C’est là une métaphore tenace, universelle et spécieuse, ce vernis (ou couche de peinture, ou pliofilm, ou tout ce que vous voudrez) cachant la noble réalité qu’il recouvre. Cela peut contenir une douzaine de sophismes à la fois. L’un des plus dangereux, c’est l’idée que la civilisation, étant artificielle, n’est pas naturelle, qu’elle est à l’opposé des vertus primitives… Naturellement il n’y a pas de vernis, mais un processus de maturation dans lequel ce qui est primitif et ce qui est civilisé ne sont que des étapes du même développement. Si l’on veut que quelque chose soit l’opposé de la civilisation, ce sera la guerre. Civilisation et guerre s’excluent mutuellement.
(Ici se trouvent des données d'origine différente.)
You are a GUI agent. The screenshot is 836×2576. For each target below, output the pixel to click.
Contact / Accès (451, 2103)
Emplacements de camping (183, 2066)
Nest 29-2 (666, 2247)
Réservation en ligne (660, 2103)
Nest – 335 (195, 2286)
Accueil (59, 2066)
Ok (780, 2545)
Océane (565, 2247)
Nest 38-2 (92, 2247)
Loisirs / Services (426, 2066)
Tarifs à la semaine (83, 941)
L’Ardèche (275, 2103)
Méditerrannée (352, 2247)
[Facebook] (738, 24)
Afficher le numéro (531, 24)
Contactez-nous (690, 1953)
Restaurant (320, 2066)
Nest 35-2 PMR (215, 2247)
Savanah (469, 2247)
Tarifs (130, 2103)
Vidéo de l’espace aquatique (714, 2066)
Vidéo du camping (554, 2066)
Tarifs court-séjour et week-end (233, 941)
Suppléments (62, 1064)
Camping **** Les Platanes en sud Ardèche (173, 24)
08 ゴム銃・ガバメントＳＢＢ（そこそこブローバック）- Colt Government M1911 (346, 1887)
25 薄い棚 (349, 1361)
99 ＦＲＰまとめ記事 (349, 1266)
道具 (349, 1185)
Tandis que j’écoutais les discours insipides et féroces de Tibe, il me semblait que ce qu’il cherchait à faire, par la menace et par la persuasion, c’était de forcer son peuple à revenir sur un choix qu’il avait fait avant d’entrer dans l’histoire, le choix entre ces deux contraires.
Peut-être ce peuple était-il mûr pour un tel changement. Si lent qu’eussent été ses progrès matériels et technologiques, si peu de cas qu’il fît d’ailleurs du « progrès » en tant que tel, il avait fini, au cours des cinq, dix ou quinze derniers siècles, par prendre le pas sur la Nature. Il n’était plus entièrement à la merci de son climat sans merci ; une mauvaise récolte n’affamait plus une province entière, un mauvais hiver n’isolait plus toutes les villes. Sur la base de cette stabilité matérielle, l’Orgoreyn avait graduellement édifié un État centralisé, unifié et d’une efficacité croissante. Il fallait maintenant que la Karhaïde se secouât et en fît autant ; pour obtenir cela, le meilleur moyen n’était pas d’attiser son orgueil national, de développer son commerce, d’améliorer ses routes, ses fermes, ses collèges, etc. ; foin de tout cela, ce n’est que de la civilisation, du vernis, choses que Tibe rejetait avec mépris. Ce à quoi il visait, c’était quelque chose de plus sûr, le moyen infaillible, rapide et durable de transformer un peuple en une nation : la guerre. Il ne pouvait en avoir une idée bien précise, mais il voyait juste. La seule autre façon de mobiliser rapidement tout un peuple, c’est de l’enrôler sous la bannière d’une religion nouvelle ; il n’en avait pas sous la main ; la guerre ferait l’affaire.
J’adressai au Régent une lettre où je l’informais de la question que j’avais posée aux Devins d’Otherhord et de la réponse que j’en avais reçue. Tibe ne réagit pas. Je décidai alors d’aller à l’ambassade d’Orgoreyn pour solliciter l’autorisation d’entrer dans ce pays.
Les bureaux des Stabiles de l’Ékumen, sur Hain, n’ont pas un personnel aussi nombreux que l’ambassade d’Orgoreyn en Karhaïde, pourtant ce sont deux petits pays ; et chacun de ses fonctionnaires était muni de kilomètres de bandes magnétiques. Ils étaient lents et consciencieux, sans rien de cette arrogance désinvolte, de ces soudaines attaques d’un esprit tortueux, qui distinguent la bureaucratie karhaïdienne. J’attendais, ils remplissaient leurs formules.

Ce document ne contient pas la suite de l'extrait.